Les démocrates n'ont proposé aucune stratégie autre que celle de faire appel aux tribunaux, qui sont remplis de personnes nommées par Trump et que l'administration a juré de défier. La semaine dernière, le vice-président Vance a déclaré sur X que « les juges ne sont pas autorisés à contrôler le pouvoir légitime de l'exécutif », tandis que Musk a menacé, le 12 février, qu'« il faut une vague immédiate de destitutions judiciaires » visant toute personne qui se prononce contre les actions de l'administration.

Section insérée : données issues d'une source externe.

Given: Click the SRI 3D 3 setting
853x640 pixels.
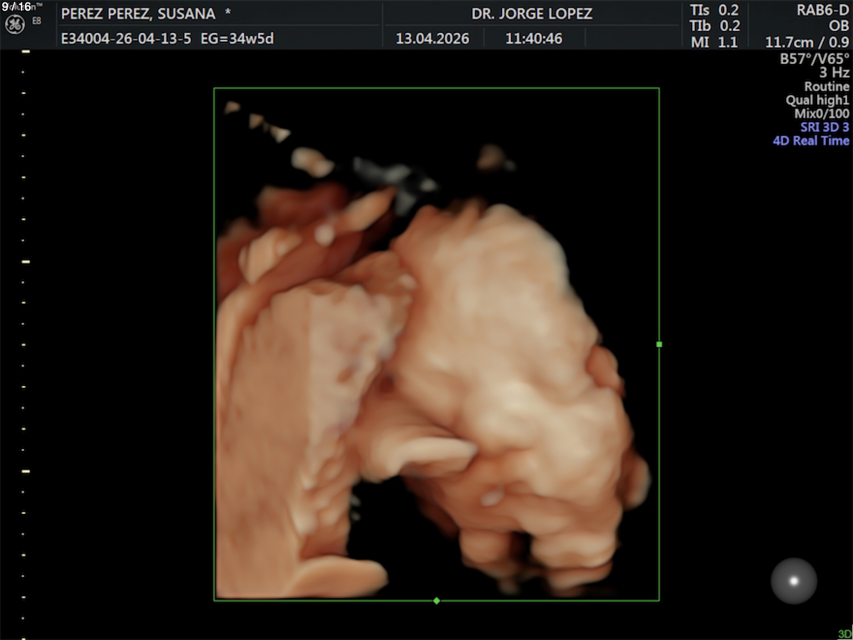Looking at the screenshot, I should click(x=824, y=127).
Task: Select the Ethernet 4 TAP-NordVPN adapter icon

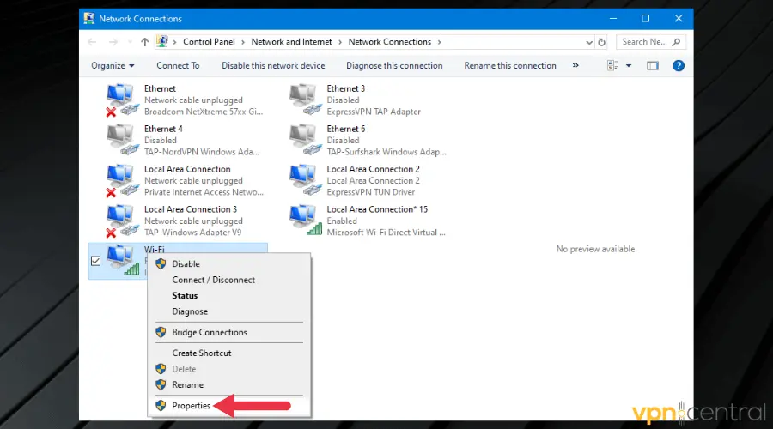Action: pyautogui.click(x=122, y=140)
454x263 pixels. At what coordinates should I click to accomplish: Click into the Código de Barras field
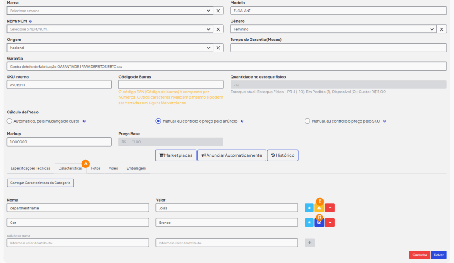tap(171, 84)
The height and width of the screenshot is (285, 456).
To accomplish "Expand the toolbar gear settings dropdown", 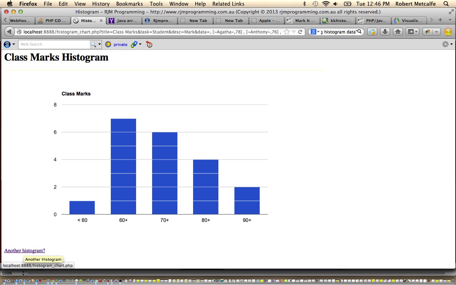I will click(x=447, y=44).
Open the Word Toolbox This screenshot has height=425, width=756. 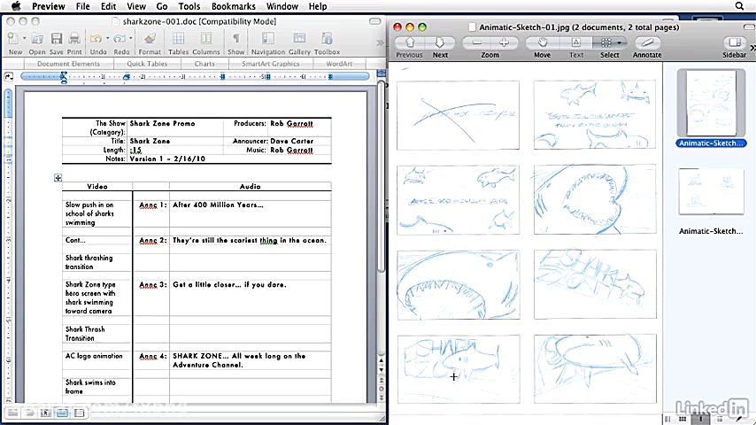(327, 41)
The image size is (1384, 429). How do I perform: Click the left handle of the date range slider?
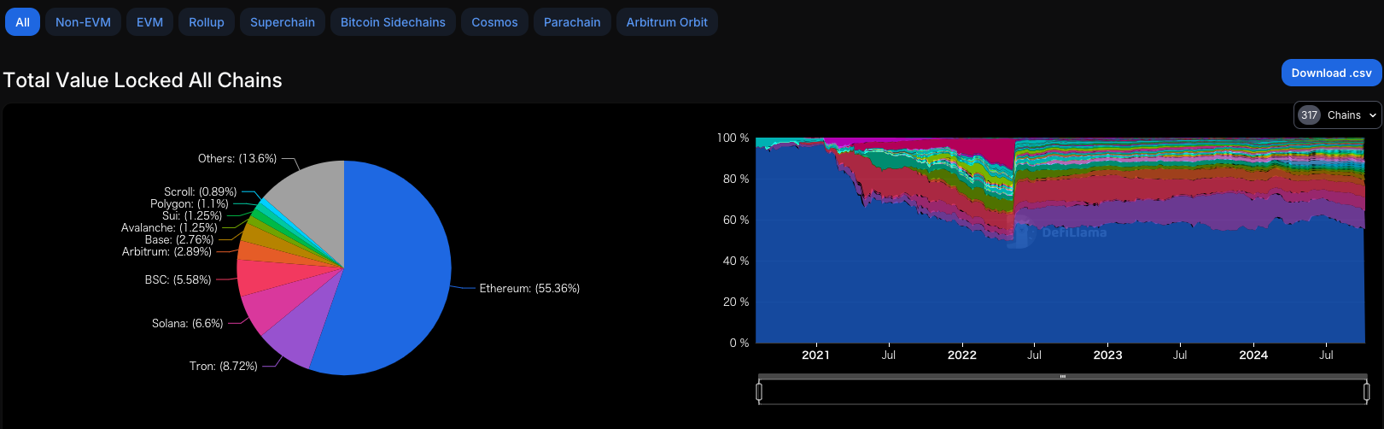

Loin de mobiliser une opposition de masse, des personnalités démocrates de premier plan appellent à l'inaction. James Carville, stratège démocrate de longue date, a conseillé lundi au parti de « faire le mort » face au développement de l'opposition et de « laisser mijoter ». Il a ajouté : « Ne nous mêlons pas de ce qui ne nous regarde pas. »
Axios a rapporté que les principaux démocrates soupçonnent Trump d'« ignorer l'une des nombreuses décisions de justice majeures qui se présenteront à lui », mais qu'ils ne font qu'« élaborer des réponses juridiques et politiques en coulisses ». Le président du groupe démocrate de la Chambre des représentants, Pete Aguilar, a publié une déclaration creuse : « Personne n'est au-dessus de la loi, peu importe le nombre de fois où Donald Trump pense l'être. Nous laisserons ce processus se dérouler devant les tribunaux, et nous serons prêts à en parler et à réagir. » En d'autres termes, les démocrates prévoient de ne rien faire.
Les démocrates ne veulent pas et ne peuvent pas organiser une lutte sérieuse contre le mouvement vers la dictature parce qu'ils représentent, avec les républicains, les intérêts de l'oligarchie financière. Ils sont d'accord avec l'essentiel du programme de l'administration Trump en matière de politique sociale. Leur principale préoccupation est la croissance de l'opposition d'en bas, qui pourrait échapper au contrôle de l'appareil d'État de la classe dirigeante.
La seule force capable d'arrêter la transformation des États-Unis en dictature est la classe ouvrière.
Le Parti de l'égalité socialiste est le fer de lance de la lutte pour mobiliser la classe ouvrière contre la marche de l'administration Trump vers la dictature. Le PES appelle à la formation de comités de base et de quartier sur chaque lieu de travail et dans chaque ville du pays. Ces comités doivent devenir des centres de résistance, organisant les travailleurs et les jeunes contre le régime autoritaire de Trump, la complicité du Parti démocrate et la destruction des programmes sociaux et des services publics.
La classe ouvrière doit entrer en lutte par des grèves, des manifestations et des actions de masse pour s'opposer à la dictature de l'oligarchie financière et défendre ses droits sociaux et démocratiques.
La lutte contre la dictature ne peut être séparée de la lutte contre le capitalisme. Le PES appelle à la saisie des richesses mal acquises des milliardaires, au démantèlement de la machine de guerre impérialiste et à la mise en place d'un gouvernement ouvrier pour réorganiser la société sur la base des besoins sociaux et non du profit privé. Nous invitons tous ceux qui veulent mener ce combat à rejoindre et à construire le Parti de l'égalité socialiste.